Den Vorgaben aus der IEC 62443 folgt HMS im gesamten Entwicklungsprozess und bietet damit „Security by Design". (Bild:  HMS)
Den Vorgaben aus der IEC 62443 folgt HMS im gesamten Entwicklungsprozess und bietet damit „Security by Design".
(Bild: HMS)

Die industrielle Kommunikation hat in den letzten fünfzig Jahren eine rasante Entwicklung genommen. War anfangs die Vernetzung einzelner Anlagenteile eher eine Seltenheit, weil technisch aufwendig und teuer zu realisieren, ist sie heute das zentrale Element der Digitalisierung. Ohne kommunikative Vernetzung ist Industrie 4.0 nicht denkbar. Auch der Entwicklungsprozess von Kommunikationslösungen selbst hat sich in dieser Zeit gewandelt. Zwar ist es prinzipiell einfacher geworden, flexible Kommunikationslösungen zu verwirklichen. Jedoch ist der Dschungel an Möglichkeiten und Vorschriften gewachsen. Hinzu kommt die Schnelllebigkeit unserer Zeit. Gerätehersteller, die Anfang der 2000er Jahre selbst eine Kommunikationslösung entwickelt haben, konnten davon ausgehen, diese über viele Jahre einsetzen zu können. Heute ist die Investition in solche Entwicklungskosten mit einem viel höheren Risiko verbunden.

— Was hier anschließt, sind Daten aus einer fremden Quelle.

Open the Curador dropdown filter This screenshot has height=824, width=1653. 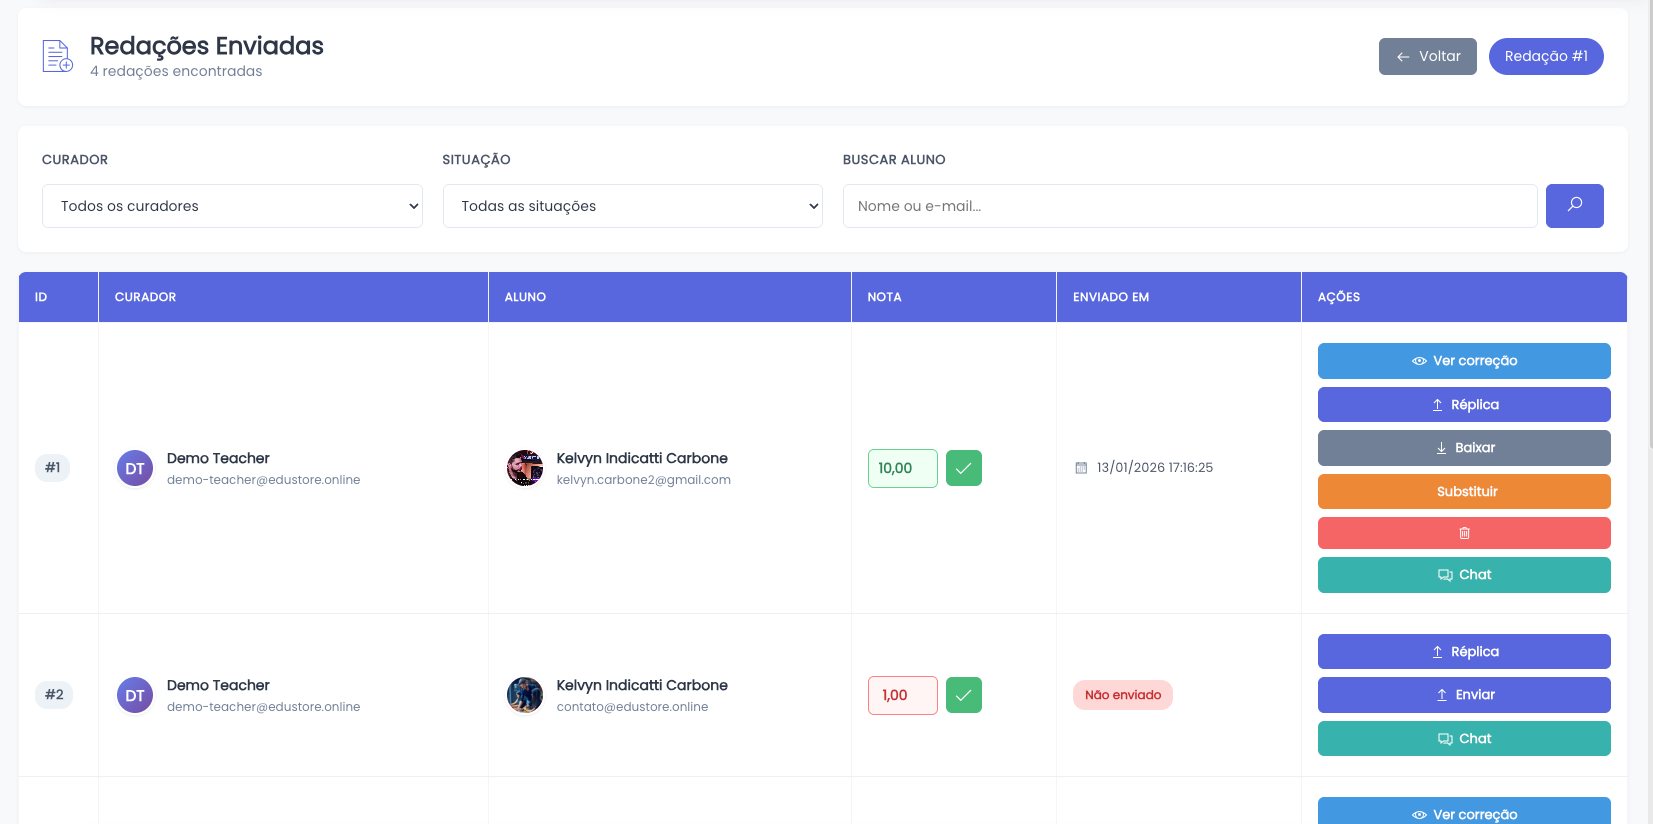[232, 206]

Standardisierung schafft Austausch

Die zunehmende Vernetzung nicht nur innerhalb der OT-Ebene, sondern auch zwischen OT- und IT-Ebene ist nur mit definierten Kommunikationsschnittstellen möglich. Standardisierte Kommunikationsprotokolle wie Profinet, Ethercat, Ethernet/IP auf OT-Ebene und OPC UA, MQTT oder TSN für die Kommunikation zwischen OT- und IT-Ebene ermöglichen den zuverlässigen und sicheren Datenaustausch und sind somit essenziell. Allerdings steigen die Marktanforderungen in Bezug auf Leistung, Sicherheit oder Performance. Daher müssen auch die standardisierten Protokolle permanent angepasst werden, und das in immer kürzeren Zeiträumen. Wer also Kommunikation in ein Automatisierungsgerät integrieren möchte, muss nicht nur einen Standard kennen, sondern dabei gleich mehrere im Blick behalten und beobachten, wie sie sich weiterentwickeln. Wer sich nur am Rande mit Kommunikationstechnik befasst, hat es nicht leicht, diesen Überblick zu wahren. Gleichzeitig ist auch die Abschätzung schwierig, welche neue Technologie nur ein Hype ist und welche sich wirklich durchsetzen wird.